Since his return to office, US President Donald Trump has pursued aggressive tariff measures to reduce America’s $300 billion trade deficit with China (2024), arguing that higher duties encourage domestic production and investment. Beijing retaliated with counter-tariffs and restrictions, sparking a tit-for-tat escalation that threatened global supply chains.

The extension of the truce provides space for negotiations over trade imbalances, unfair practices, national security concerns, and market access. It also underscores the challenges of balancing protectionism with the risks of inflation, uncertainty for businesses, and potential disruption to global economic stability.

China’s Leverage: Rare Earths and Agriculture

Beijing has strategically wielded two levers of influence. First, it controls the global supply chain of rare-earth elements and magnets, crucial for the US auto, aerospace, defence, and semiconductor industries. Second, it has employed its role as a major importer of agricultural commodities as a “trump card.”

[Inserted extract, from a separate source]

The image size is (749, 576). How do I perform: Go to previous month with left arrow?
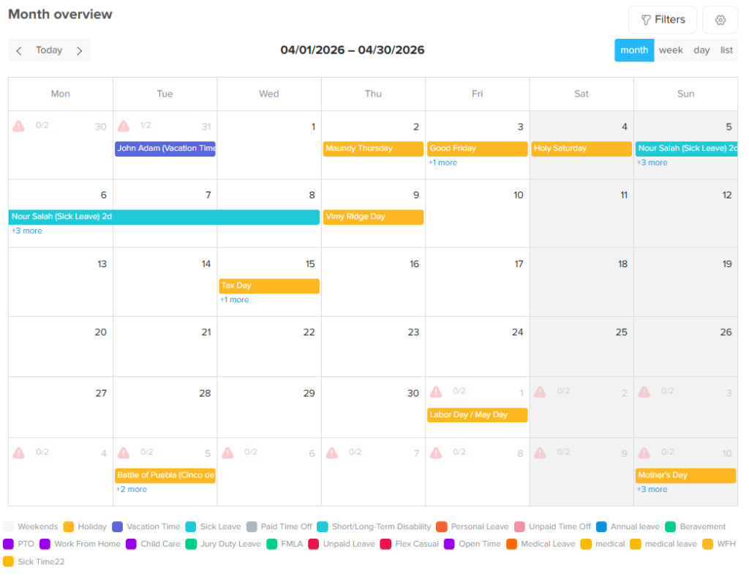point(19,51)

US farm exports to China fell sharply from $13.1 billion (Jan–June 2024) to $6.4 billion (Jan–June 2025), continuing a downward trend from the 2022 peak of $40.7 billion. The steepest decline has been in soybean exports, dropping from $17.9 billion (2022) to just $2.5 billion (Jan–June 2025). China has redirected much of its soybean imports—74.7 million tonnes in 2024—to Brazil, Argentina, and Canada, significantly hurting American “corn belt” states and livestock producers reliant on feed crops.

Beyond soybeans, imports of US corn, sorghum, barley, cotton, beef, pork, poultry, and tree nuts such as almonds and pistachios have also contracted. This has created pressure on Trump from politically influential farm states, prompting him to publicly urge Beijing to expand soybean purchases.

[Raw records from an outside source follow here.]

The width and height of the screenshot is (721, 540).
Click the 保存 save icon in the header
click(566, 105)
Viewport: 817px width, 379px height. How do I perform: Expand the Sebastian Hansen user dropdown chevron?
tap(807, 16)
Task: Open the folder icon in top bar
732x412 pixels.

Impact on the US and India

While American agricultural exports to China have fallen by 51.3% (Jan–June 2025 over 2024), those to India have surged 49.1% in the same period. India has emerged as the largest market for US tree nuts, importing over $1.1 billion in 2024, with a 42.8% year-on-year rise in early 2025. At the same time, the US has become India’s largest buyer of seafood, with frozen shrimp exports worth $1.9 billion in 2024–25.

This divergence highlights India’s growing importance in US agricultural trade, even as tariff disputes persist—Washington recently doubled duties on Indian imports to 50%, citing penalties linked to Russian oil purchases.

Broader Strategic Context

The US–China trade confrontation extends beyond tariffs and agriculture. Issues under negotiation include curbs on semiconductor exports, the role of Chinese platforms like TikTok, and energy security linked to Russian oil purchases. Beijing emphasizes “win-win cooperation,” while Washington continues to pursue coercive tools to address trade imbalances and safeguard national security.

Conclusion

The current trade truce reflects a fragile pause rather than resolution. China’s use of agriculture and rare earths as instruments of economic statecraft illustrates the growing intertwining of trade, technology, and geopolitics. For the US, balancing domestic political pressures from farmers and industries with long-term strategic objectives remains a challenge. For India, the shifting trade landscape offers both opportunities for greater market access and risks of tariff retaliation, underlining the complexity of navigating major power rivalries.